Jerry is an amateur woodworker and struggling shade tree mechanic. There's nothing he can't take apart, but many things he can't reassemble. You'll find him writing and speaking his loud opinion on Android Central and occasionally on Twitter.

  • Too bad your stuck agreeing to these things or living in the stone age.
  • This is exactly it. You really don't have much of a choice at all...
  • Not only that, watch the documentary "Terms and Conditions May Apply" to see how long it would take you to read those for all the things you sign up for.
  • I'm really surprised that this is still allowed to happen. People that have devices range in ages from 10-110, and probably 99.9% of those people do not speak lawyer. Everything should be laid out in quick laymens terms, with options to opt in/out of everything the app wants from you. Then have a link for "more details" for people that speak lawyer. I figured the european courts would have been all over this by now...
  • Worked for Verizon for nearly 4 years, the brochures we had in store for calling plans and information had the user agreement for using Verizon's network in back.

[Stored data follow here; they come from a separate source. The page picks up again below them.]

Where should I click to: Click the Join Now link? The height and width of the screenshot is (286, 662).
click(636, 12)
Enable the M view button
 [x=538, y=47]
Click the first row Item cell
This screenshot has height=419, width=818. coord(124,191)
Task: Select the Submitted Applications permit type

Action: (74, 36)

It was more than 10 pages of fine print, took a few hours to read, and parts of it I couldn't understand. But every last person who is on the network has agreed to the terms.

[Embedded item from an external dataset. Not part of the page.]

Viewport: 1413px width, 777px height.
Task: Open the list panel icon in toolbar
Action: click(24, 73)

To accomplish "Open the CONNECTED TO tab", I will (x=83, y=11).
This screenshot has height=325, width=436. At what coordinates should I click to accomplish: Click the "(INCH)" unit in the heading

  • Ya, I agree that we ought to be informed, but as you said, there's not alot of options if I disagree. I know it's lazy, but I tend to think if something is really out of line on a mainstream app/phone/carrier someone is going to figure it out and blow the whistle on it here or AP or DL or AA or somewhere.
  • Not if nobody reads it - or pays attention to it ......
  • Don't even have patience to read the full article let alone terms and service 😂😂
  • Haha same
  • Lmao +1
  • The terms of service aren't necessarily super difficult to understand but they are boring, excessively wordy, painfully redundant, and tedious beyond belief. I'm not gona read all that. Nope. They can have my info as long as I can escape that.
  • Yeah - I agree. My habits are really boring - nothing dramatic \ illegal going on. I do wonder if the new AI's being integrated in the eco systems will be mainly targeting a monetary guideline or purpose. That would be really annoying. I guess a threat could be to busineses doing online research etc where one would think what they were doing was proprietary and discreet or discretionary...
  • But that would mean people would would have to care a great deal about security - and insist on frequent updates on both OS and security patches on their phones.
  • I care about security. Most of the phones I have haven't had any updates or security patches in months. This is why I will never use Android Pay on my phones.
  • I don't ever carry cash, I pay with change
  • Are you in Europe, using € coins?
  • You actually do have a "choice" - most of us just choose to ignore them. I'm certain if we took the time to read these terms and conditions we would not use cellphones, Internet, etc. Who knows what we agreed to ! But it's asinine to think we are without choice
  • Met a guy in his 20s a few years back, used a flip phone and claimed he was against the internet, refused to be a part of it. Had no social media, had no email accounts, claimed he didn't even use it for directions or research. Was one odd guy, made me wonder what he wanted to hide about himself. Lol
  • Was he wearing a tinfoil hat?
  • With the plethora of laws, you could be convicted of something you never even knew was illegal.
  • I suppose binary choice is still choice but it's not what people are referring to when they say they have no choice. People are just saying if they want to use the service they have no choice but to agree. It's an all or nothing choice instead of allowing me partial service for partial agreement.
  • I read the terms of service for my phone and my video games when I download them digital on my ps4. Every time I do I'm like **** I don't want to agree to any of this. But I have no choice I feel like
  • Not related to the terms discussion, but Google Voice voicemail doesn't even connect to the voicemail tab in the dialer.
  • Google Voice voicemail isn't carrier voicemail, with the possible exception of Project Fi.